- Supplied text:

BEGIN

Data Story: https://sytta.github.io/ADA2018-Project
1 in 4 people globally will suffer from mental health or neurological disorders at some point in their lives. However, 2/3 of these people will never seek help, and 8 million lives are lost due to mental illnesses each year. Going forward, if we want to help those affected by this disease, it is important to identify which groups are at risk and what treatments are most effective.
Our goal for this project is separated into two components:
- Develop insights on key risk factors of mental illness
- Identify treatments/solutions that have or have not worked in the past
We will be using multiple datasets for this project. One major dataset is provided by the Organization for Economic Co-operation and Development (OECD) and is located here: https://stats.oecd.org/Index.aspx?DataSetCode=EAG_ESO#
The data contains information on adults who have reported depression and can be segmented by country, age, education level, and employment.
- Is mental illness prevalence similar across countries/regions?
- If not, what could be the reason behind this? (ex. working hours, minimum wage laws, retirement age)

END

- Stored data:
BEGIN

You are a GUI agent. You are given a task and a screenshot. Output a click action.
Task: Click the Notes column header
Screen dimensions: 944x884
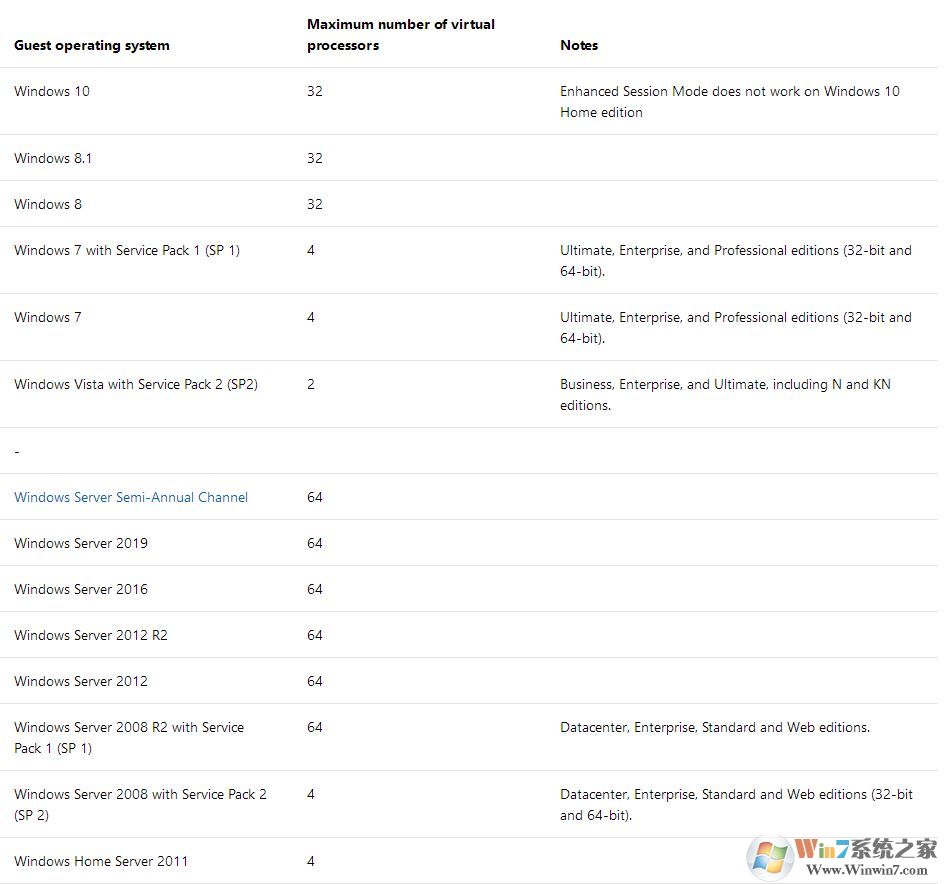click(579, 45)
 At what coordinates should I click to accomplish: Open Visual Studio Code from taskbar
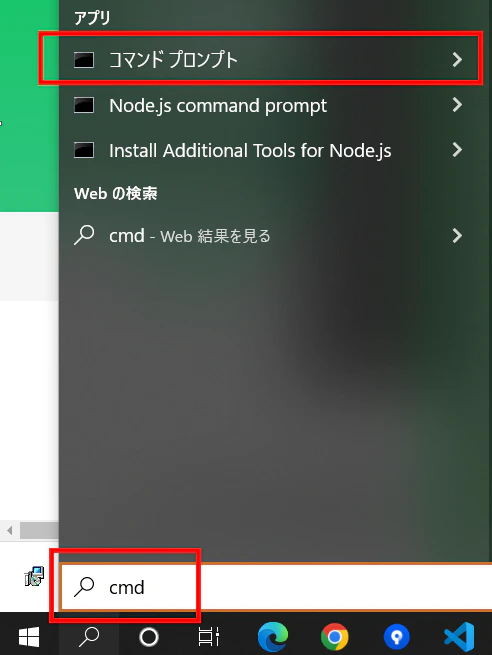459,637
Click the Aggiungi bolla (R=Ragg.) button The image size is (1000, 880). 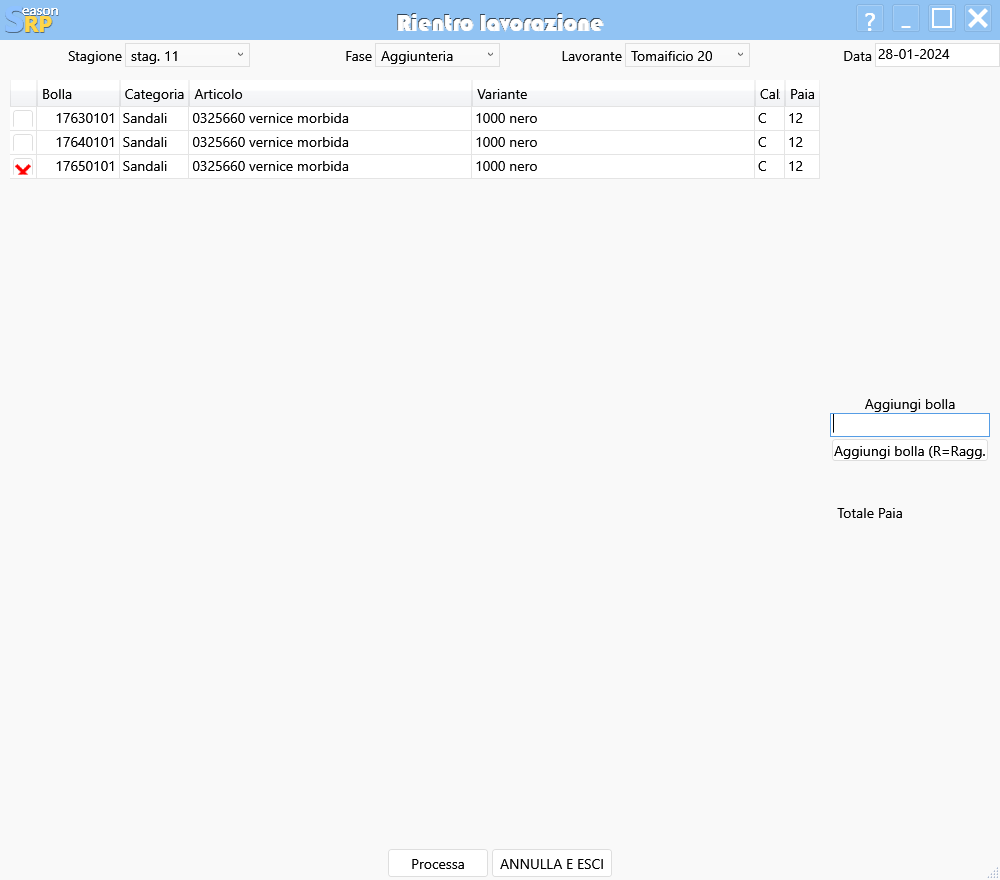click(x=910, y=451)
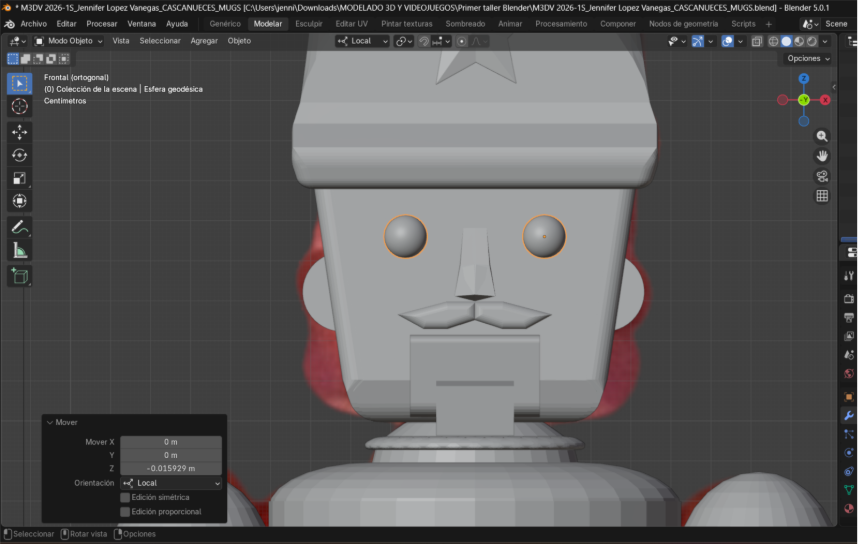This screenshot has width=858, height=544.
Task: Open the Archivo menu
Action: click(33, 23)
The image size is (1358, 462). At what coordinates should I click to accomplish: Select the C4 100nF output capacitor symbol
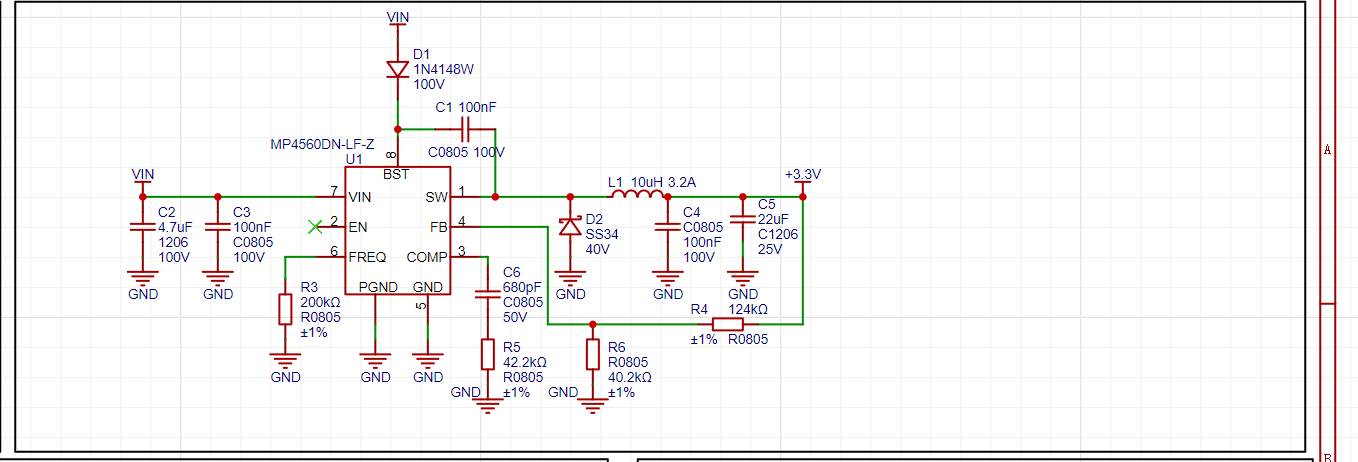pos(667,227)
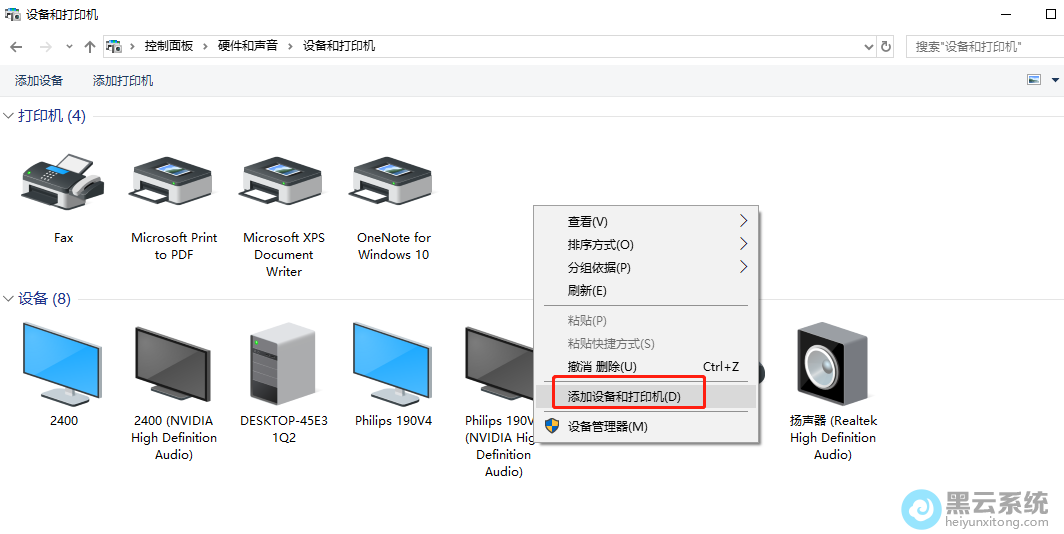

END

- What the exercise asks: Say whether each statement below agrees with the mental health project description, answering yes or no and quoting the words of the description that decide it. (a) The project draws on only one dataset. (b) The OECD data can be broken down by country, age, education level, and employment. (c) Half of the people who will suffer from mental health or neurological disorders never seek help.

- Response:
(a) No: "We will be using multiple datasets for this project."
(b) Yes: "can be segmented by country, age, education level, and employment"
(c) No: "2/3 of these people will never seek help"